When Your Exact Match Isn’t Your Exact Match…

Google announced important changes coming to Exact Match last month and implemented these changes last week. Google is including (and excluding) function words, such as ‘a’, ‘the’, ‘and’ in an effort to reduce the workload for advertisers, and swapping terms in an attempt to make it easier for shoppers to find what they’re looking for online. But is this really a positive change? 

The move can go both ways.
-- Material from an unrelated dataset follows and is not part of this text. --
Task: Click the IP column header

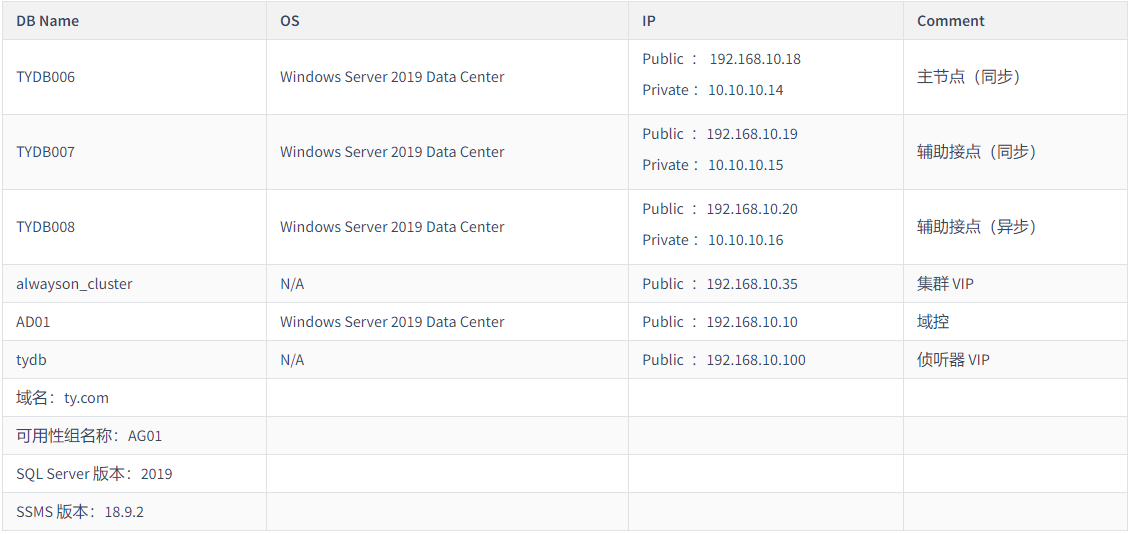Action: [649, 21]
One the one hand, it can make it more expensive for advertisers because of the sudden increase in generic search terms triggering for brand keywords, which are more competitive, resulting in higher CPCs. NMPi Account Manager, Sophie Worton, noted, “Looking at brand exact in the UK after the first few days of this roll out, the close variants have 15p CPCs, and Exact Match has 7p so it’s a big increase.”

In terms of word swapping, it can also negatively impact conversion rates since user intent is not the same: i.e., ‘The Perfume Shop’ (brand) and ‘perfume shop’ (any perfume shop, or ‘shopping for perfume’) – the intent here is unclear as to whether the user is searching for the brand, or for a generic perfume search. If advertisers set up an exact match keyword in the headline of the ad, word swapping can decrease the relevance.

As for the idea that this will alleviate advertiser work loads, it’s been the opposite. Google has tried to sell this as full coverage, so that advertisers no longer have to create a lot of keywords, but this latest tweak has actually increased workloads. Before the change, advertisers were able to allow exact match terms to run, now, they must perform negative SQRs across all exact matches focusing on brand terms to ensure accuracy. 

It will be interesting to view the results three months down the road.  It’s still ‘early days’, so whether the change is a blow to advertisers, and a boon to shoppers remains to be seen.